(Dokument źródłowy):
★ ★ ★ ★ ★

W tym tygodniu nie wszystko poszło tak jakbym się tego spodziewała... bo Covid ale tez jedno zupełnie nieudane danie, które jest na 3 zdjęciu. A raczej udany farsz ale nieudane ciasto! Zachciało mi się zamiast tłuszczu użyć do ciasta na tarte awokado... gdzieś ktoś polecał. Ale ja nie polecam. Ciasto jest zbyt twarde, zbyt mało kruche a przede wszystkim zupełnie bez tego maślanego smaku, który sobie cenie w tartach na słono i na słodko. To była tarta z bobem i masa jest w porządku ale ciasto hm...
Na pierwszym zdjęciu jest dzisiejszy curable z jabłek z żurawiną. Ciasto jest ze zmielonych orzechów laskowych.
Na drugim zdjęciu wczorajsza kolacja czyli francuskie croque monsieur... ja robię według przepisu Cyril Lignac: 3 rodzaje serów, szynka, chleb oraz masa kremowa z kwaśnej śmietany, musztardy i startych serów. Mega dobre!
Na trzecim zdjęciu: nieudana tarta z bobem z sałatka i jabłkiem.

★ ★ ★ ★ ★

Zebrane wpisy danych:
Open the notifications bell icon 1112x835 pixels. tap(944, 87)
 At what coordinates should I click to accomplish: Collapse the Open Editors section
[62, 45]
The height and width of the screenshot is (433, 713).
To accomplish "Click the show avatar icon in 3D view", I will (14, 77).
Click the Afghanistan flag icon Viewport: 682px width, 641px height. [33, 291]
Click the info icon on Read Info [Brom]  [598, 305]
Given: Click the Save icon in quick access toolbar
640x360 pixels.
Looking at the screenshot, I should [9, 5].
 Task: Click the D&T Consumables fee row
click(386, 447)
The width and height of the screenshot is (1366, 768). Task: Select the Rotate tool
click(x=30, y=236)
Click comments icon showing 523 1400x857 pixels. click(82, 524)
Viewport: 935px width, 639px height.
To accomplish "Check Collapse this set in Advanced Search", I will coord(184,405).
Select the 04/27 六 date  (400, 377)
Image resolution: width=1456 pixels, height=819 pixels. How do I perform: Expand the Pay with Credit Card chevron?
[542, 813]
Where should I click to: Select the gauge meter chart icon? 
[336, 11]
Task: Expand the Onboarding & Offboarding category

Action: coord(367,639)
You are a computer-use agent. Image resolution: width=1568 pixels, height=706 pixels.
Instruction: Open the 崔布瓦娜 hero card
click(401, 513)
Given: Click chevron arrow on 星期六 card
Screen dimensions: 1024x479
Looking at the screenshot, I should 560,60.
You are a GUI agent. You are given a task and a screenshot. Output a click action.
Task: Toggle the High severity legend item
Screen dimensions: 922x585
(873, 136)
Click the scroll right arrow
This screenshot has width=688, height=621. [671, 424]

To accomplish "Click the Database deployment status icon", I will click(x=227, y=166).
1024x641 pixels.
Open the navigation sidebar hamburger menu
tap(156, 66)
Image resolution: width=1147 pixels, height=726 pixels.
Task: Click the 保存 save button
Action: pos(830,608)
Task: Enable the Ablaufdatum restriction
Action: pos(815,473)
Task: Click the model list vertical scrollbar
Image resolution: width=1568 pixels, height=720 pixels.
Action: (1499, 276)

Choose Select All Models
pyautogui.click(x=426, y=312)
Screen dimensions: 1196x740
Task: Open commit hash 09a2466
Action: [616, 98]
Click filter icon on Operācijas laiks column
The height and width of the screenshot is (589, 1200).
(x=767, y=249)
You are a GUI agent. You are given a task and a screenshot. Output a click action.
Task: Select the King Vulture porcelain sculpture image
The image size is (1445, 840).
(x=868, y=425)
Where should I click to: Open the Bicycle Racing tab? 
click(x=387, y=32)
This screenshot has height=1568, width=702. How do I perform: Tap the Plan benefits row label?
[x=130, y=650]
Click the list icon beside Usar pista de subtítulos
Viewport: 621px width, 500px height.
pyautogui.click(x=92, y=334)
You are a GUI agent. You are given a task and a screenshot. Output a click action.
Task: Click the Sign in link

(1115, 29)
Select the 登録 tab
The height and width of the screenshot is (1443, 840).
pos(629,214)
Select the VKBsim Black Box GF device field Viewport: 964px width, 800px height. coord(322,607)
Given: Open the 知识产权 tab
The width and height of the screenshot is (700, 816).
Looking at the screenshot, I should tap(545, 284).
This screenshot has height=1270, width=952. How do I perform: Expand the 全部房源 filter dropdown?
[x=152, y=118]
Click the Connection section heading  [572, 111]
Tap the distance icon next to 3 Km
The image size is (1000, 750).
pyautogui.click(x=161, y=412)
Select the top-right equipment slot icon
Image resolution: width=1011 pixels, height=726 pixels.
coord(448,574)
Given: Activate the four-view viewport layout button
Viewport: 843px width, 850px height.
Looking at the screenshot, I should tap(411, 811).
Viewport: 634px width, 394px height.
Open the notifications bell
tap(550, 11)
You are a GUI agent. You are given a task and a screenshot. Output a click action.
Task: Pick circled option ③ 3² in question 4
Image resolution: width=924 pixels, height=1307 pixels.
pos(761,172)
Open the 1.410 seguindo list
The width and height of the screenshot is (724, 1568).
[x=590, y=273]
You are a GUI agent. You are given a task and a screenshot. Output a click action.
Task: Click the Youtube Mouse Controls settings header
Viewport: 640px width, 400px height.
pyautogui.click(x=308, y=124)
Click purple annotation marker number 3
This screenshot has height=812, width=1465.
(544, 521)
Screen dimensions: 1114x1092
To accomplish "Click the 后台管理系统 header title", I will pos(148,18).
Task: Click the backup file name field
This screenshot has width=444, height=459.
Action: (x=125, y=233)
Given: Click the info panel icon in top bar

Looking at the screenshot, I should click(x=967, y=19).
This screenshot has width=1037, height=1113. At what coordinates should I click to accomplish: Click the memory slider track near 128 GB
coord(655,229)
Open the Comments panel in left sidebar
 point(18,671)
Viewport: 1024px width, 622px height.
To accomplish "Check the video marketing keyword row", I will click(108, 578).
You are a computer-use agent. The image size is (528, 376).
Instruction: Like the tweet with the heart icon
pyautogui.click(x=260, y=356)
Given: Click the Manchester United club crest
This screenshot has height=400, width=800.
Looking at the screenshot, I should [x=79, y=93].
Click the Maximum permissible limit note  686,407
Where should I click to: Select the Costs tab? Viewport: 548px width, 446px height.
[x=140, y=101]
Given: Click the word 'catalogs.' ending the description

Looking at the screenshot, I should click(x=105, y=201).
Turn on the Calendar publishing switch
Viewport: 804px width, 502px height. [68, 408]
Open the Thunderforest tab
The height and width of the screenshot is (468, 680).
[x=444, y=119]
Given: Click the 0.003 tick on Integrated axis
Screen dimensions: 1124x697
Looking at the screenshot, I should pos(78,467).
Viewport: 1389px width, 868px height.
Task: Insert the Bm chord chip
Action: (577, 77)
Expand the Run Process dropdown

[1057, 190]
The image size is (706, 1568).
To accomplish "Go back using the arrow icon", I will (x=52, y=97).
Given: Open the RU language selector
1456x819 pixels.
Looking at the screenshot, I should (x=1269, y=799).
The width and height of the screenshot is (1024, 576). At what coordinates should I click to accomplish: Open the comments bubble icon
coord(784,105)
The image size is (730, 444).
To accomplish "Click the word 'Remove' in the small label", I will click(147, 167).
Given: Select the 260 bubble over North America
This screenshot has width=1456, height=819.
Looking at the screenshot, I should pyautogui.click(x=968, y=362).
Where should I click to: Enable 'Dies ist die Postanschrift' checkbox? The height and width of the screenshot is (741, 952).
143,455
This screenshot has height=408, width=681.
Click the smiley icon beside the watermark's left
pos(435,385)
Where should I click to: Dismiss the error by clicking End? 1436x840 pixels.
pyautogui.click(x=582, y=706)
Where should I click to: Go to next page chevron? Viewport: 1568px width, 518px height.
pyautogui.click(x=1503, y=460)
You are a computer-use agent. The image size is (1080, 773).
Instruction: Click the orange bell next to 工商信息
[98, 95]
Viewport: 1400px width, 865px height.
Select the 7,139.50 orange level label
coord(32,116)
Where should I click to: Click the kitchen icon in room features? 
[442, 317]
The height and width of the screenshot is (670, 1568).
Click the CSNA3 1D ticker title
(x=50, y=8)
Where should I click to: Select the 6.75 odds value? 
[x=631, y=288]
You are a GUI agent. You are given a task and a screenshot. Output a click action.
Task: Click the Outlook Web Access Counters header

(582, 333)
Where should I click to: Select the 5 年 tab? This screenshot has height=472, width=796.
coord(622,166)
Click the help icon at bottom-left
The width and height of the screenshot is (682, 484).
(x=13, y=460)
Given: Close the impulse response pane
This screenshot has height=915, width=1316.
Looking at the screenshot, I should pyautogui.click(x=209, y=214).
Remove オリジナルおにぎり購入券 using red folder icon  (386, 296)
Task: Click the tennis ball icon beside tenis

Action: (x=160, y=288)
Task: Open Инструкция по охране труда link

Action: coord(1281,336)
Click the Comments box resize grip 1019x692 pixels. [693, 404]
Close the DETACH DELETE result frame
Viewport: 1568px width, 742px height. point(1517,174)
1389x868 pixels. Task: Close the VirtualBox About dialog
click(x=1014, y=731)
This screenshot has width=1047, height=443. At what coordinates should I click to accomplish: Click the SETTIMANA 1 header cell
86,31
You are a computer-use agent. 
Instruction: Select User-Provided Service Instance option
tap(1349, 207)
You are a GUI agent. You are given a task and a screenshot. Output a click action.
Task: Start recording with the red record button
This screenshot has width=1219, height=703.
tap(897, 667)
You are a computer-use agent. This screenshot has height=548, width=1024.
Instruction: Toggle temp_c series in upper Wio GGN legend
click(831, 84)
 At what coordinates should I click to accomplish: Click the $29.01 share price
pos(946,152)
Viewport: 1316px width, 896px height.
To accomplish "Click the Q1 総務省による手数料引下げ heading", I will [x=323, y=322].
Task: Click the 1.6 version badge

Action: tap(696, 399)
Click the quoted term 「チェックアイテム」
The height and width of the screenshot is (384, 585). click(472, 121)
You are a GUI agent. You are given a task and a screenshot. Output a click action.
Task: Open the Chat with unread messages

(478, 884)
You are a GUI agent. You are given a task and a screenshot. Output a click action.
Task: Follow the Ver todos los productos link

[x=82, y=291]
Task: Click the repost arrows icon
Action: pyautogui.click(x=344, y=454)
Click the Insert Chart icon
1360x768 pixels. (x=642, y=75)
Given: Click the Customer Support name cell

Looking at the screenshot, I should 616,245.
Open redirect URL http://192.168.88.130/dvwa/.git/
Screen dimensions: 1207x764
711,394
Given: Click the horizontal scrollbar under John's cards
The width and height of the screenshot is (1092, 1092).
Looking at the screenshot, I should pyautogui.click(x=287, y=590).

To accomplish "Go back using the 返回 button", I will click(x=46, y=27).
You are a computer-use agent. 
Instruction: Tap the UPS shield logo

★ ★ ★ ★ ★

(Polecenia do wykonania):
a) Według czyjego przepisu robione jest croque monsieur opisane w dokumencie źródłowym?
b) Wypisz bez zmian fragment dokumentu źródłowego między słowami "W tym tygodniu" a "sałatka i jabłkiem.", wliczając obie te granice.

(Lista rozwiązań):
a) Według przepisu Cyrila Lignaca.

b)
W tym tygodniu nie wszystko poszło tak jakbym się tego spodziewała... bo Covid ale tez jedno zupełnie nieudane danie, które jest na 3 zdjęciu. A raczej udany farsz ale nieudane ciasto! Zachciało mi się zamiast tłuszczu użyć do ciasta na tarte awokado... gdzieś ktoś polecał. Ale ja nie polecam. Ciasto jest zbyt twarde, zbyt mało kruche a przede wszystkim zupełnie bez tego maślanego smaku, który sobie cenie w tartach na słono i na słodko. To była tarta z bobem i masa jest w porządku ale ciasto hm...
Na pierwszym zdjęciu jest dzisiejszy curable z jabłek z żurawiną. Ciasto jest ze zmielonych orzechów laskowych.
Na drugim zdjęciu wczorajsza kolacja czyli francuskie croque monsieur... ja robię według przepisu Cyril Lignac: 3 rodzaje serów, szynka, chleb oraz masa kremowa z kwaśnej śmietany, musztardy i startych serów. Mega dobre!
Na trzecim zdjęciu: nieudana tarta z bobem z sałatka i jabłkiem.